LYING on my back, the last thing I remembered was hurtling down the slope uncontrollably.
Despite my desperate attempt to slow down, I had lost my balance and fallen, kicking up flurries of powdery snow everywhere as my skis flew right off my feet.
I was sure this was not what my husband had meant when he told me over the phone from Singapore that morning to break a leg.
Almost immediately, my Korean ski instructor was by my side, calling my name frantically and hauling me up as if I was a recalcitrant pre-schooler.
“I’m all right,” I managed to utter sheepishly, the wind knocked out of me. I tested my limbs gingerly — they were still in good working condition.
“Why were you going so fast? I was yelling at you to slow down!” he chided me in halting English.
I realised I had not mastered the essential skill of slowing down before tackling the longest, steepest slope of the beginners’ course.
I am a typical risk-averse scaredy cat. I avoid horror flicks, theme-park rides or extreme sports — and anything else that involves moving my body too much.
But during a press trip to Gangwon Province in South Korea last February, I decided to try skiing (or rather, was coerced into it). I bit the bullet at High1 Resort, situated amid the snowy heights of the majestic Taebaek Mountains.
How difficult could skiing be if even kids can do it, I wondered as a tiny tot who looked no older than three whizzed by nonchalantly.
So I put on my rental boots, and picked up my skis and poles, feeling like a Winter Olympics contender.
At the learners’ area, I was assigned a ski instructor who was young, but not the dreamy Korean drama hunk I was expecting.
The lesson began with the bare basics — how to get the skis on, and how to attain the right posture, stand up after a fall, and move around and stop. Easy-peasy.
Then to my shock, my instructor declared I was ready to tackle the slopes.
What a rush
I did not feel ready. But I guess you never really know how to ski until you do.
Every inch of my body stiffened in fear as my skis began their slide down the incline. As I tentatively manoeuvred each curve, my heart in my mouth, I was seized by an odd mixture of anxiety and excitement.
I shifted my weight constantly, bending my knees slightly to maintain my balance. For once, I was glad for my vertically challenged body, which might well have a lower centre of gravity.
As the cold mountain air mercilessly whipped and nipped every exposed part of my face, I leaned in, steadied my skis and slowly began to enjoy the freedom and surge of adrenaline as the jaw-dropping alpine scenery rushed by me.
I even learnt how to change my direction on the fly to avoid other skiers on the piste.
By the time I reached the bottom of my first long slope, I was flushed with excitement.
Few things in life can be as liberating, yet scary, as cruising down a snowy mountain, with the threat of a potential fall or collision ever present.
All around, kids were gamely tackling the slopes on skis and snowboards, Skiing was looking deceptively easy, I thought triumphantly.

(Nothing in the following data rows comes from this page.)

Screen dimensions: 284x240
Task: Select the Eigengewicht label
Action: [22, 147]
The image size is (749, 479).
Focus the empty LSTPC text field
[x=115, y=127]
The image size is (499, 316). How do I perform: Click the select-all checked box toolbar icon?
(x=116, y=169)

With time to spare, my instructor led me to a ski lift to ascend a slightly more challenging slope for beginners.
Well worth the pain
Alas, that was when my rough tumble on the steepest slope of the beginners’ course nipped my Olympic dreams in the bud.

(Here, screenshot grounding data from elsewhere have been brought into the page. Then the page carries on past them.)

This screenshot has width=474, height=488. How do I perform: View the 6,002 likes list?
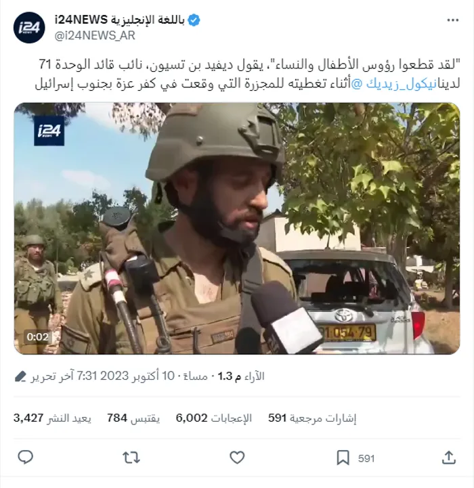click(x=214, y=418)
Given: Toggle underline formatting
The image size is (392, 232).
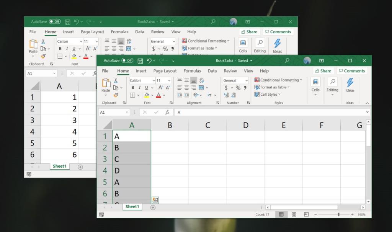Looking at the screenshot, I should pyautogui.click(x=146, y=87).
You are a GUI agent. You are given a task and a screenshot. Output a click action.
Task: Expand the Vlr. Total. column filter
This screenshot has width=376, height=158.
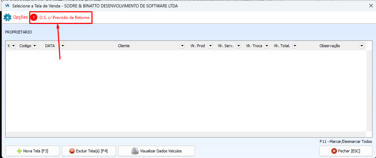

We decided to call it a day after my fall and skied back to base for a well-deserved treat — hot chocolate.
After hours spent in the cold schlepping my frozen body along at high altitude, each sip of the warm creamy beverage was close to heavenly.
The hours that followed were tough. My legs, in particular my thighs, ached like they had not since my last major physical exertion more than a decade earlier— a cross-country run in junior college.

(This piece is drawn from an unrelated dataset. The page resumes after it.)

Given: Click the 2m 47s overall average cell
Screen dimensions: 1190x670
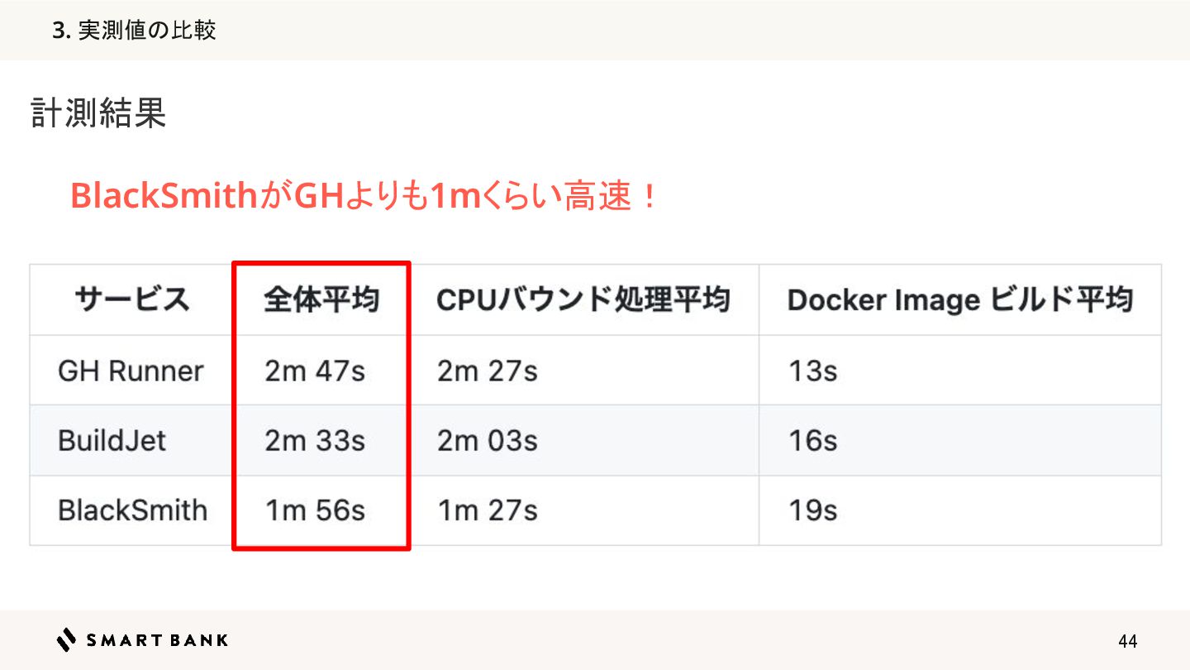Looking at the screenshot, I should (315, 371).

Despite the pain, I was hooked. I had discovered a completely different side to my 28-year-old self in the mountains — one that was slightly more athletic, brave and carefree.
My legs may have been stinging, but my heart was definitely singing.
- I flew from Singapore to Incheon in South Korea on Asiana Airlines. We drove for three hours in a private car to Gangwon Province.
- It is more cost effective to take ski lessons as a group. The fee is around 380,000 won (about S$464) [for a full day of instruction for four people; 360,000 won for two people; and 320,000 won for one person.
- Ski rentals are reasonably priced (around 28,000 won for the full ski set with a daytime ticket), but check out other ski rental shops just outside the resort — you might find a better deal.